How to complete this task
For each line below that contains the string "computer", copy that line.

Data for this task
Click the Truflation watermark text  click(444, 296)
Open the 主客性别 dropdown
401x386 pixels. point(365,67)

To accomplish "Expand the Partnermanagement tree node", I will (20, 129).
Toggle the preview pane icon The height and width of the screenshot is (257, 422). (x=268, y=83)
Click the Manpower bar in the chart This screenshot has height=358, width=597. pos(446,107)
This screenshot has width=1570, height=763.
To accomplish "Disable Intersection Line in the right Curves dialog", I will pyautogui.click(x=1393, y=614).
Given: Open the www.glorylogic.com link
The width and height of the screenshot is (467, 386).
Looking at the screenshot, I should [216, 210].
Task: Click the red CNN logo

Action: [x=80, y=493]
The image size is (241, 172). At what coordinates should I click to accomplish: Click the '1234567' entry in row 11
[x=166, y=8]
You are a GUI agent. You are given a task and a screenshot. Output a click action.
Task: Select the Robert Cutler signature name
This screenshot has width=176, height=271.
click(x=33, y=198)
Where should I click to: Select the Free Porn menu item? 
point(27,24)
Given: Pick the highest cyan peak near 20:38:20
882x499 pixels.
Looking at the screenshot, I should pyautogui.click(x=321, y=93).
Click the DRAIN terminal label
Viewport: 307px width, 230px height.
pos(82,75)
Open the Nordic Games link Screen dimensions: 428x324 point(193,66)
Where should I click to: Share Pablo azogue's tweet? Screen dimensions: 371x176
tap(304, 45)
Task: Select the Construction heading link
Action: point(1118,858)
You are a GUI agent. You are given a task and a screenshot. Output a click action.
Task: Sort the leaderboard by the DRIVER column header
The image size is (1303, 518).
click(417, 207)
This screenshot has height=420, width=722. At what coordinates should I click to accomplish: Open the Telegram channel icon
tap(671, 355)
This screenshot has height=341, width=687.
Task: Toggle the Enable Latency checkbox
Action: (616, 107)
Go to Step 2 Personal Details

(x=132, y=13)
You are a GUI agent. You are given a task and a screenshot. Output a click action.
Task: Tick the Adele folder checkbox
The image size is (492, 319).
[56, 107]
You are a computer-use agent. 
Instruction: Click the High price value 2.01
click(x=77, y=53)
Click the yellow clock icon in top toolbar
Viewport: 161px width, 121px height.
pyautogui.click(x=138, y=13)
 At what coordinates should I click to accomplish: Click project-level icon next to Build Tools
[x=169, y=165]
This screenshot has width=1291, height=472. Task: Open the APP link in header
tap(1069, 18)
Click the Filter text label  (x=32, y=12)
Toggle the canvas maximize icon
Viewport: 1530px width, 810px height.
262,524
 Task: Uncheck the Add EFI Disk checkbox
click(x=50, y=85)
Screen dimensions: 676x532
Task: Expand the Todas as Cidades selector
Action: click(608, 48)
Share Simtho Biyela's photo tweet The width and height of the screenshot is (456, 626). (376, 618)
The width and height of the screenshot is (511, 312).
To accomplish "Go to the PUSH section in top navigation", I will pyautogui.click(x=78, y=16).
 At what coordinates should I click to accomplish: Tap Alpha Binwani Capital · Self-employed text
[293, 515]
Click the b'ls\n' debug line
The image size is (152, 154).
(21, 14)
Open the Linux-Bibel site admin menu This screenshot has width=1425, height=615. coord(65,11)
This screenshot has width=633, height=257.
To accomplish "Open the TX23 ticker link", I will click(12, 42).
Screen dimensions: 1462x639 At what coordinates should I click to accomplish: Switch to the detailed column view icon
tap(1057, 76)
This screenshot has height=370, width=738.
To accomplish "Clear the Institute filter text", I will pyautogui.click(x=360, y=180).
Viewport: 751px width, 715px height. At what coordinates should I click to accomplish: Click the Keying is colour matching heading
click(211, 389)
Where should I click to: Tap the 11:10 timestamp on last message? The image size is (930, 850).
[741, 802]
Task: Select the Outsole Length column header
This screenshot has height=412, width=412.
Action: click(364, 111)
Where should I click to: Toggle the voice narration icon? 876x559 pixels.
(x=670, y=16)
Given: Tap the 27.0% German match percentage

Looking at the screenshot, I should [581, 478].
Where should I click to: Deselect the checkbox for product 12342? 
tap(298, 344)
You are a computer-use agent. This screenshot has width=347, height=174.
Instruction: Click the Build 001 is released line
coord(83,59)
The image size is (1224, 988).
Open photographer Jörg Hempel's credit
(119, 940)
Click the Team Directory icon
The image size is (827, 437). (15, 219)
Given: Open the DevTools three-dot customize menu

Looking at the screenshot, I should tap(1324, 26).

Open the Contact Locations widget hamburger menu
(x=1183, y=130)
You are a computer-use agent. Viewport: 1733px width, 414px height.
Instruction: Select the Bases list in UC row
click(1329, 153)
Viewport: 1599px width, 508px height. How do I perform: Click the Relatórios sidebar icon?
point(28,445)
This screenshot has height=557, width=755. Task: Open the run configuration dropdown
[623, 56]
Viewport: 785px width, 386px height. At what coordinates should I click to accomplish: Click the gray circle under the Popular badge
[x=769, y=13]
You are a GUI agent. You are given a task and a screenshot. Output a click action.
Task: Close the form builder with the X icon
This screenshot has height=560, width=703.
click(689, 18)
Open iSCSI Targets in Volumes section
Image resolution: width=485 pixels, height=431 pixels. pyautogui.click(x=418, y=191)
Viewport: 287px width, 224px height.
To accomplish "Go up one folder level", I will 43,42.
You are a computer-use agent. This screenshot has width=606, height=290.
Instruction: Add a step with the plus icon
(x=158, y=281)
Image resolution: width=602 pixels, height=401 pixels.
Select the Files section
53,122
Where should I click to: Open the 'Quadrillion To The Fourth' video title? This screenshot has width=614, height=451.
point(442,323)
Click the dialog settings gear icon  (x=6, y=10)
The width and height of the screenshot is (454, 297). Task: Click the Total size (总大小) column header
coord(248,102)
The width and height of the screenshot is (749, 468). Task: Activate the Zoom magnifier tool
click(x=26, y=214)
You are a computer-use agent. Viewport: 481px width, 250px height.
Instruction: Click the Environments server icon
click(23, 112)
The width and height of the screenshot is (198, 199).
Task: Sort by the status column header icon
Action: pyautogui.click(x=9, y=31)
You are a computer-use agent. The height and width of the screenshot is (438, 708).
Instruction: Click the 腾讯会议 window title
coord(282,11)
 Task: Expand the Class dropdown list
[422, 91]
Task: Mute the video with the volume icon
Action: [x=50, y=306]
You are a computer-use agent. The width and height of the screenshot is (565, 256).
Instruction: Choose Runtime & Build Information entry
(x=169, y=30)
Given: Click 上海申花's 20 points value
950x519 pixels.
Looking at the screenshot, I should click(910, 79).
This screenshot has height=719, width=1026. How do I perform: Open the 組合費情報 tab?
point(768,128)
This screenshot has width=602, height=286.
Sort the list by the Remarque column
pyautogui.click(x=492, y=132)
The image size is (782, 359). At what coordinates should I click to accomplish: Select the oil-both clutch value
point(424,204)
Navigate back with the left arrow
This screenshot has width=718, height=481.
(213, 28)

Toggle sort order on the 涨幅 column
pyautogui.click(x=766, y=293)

Final answer
You are a computer-use agent. 
You are a computer-use agent. This screenshot has width=347, height=174.
You are a computer-use agent. Viewport: 1733px width, 414px height.
You are a computer-use agent. This screenshot has width=606, height=290.
You are a computer-use agent. Viewport: 481px width, 250px height.
You are a computer-use agent. The height and width of the screenshot is (438, 708).
You are a computer-use agent. The width and height of the screenshot is (565, 256).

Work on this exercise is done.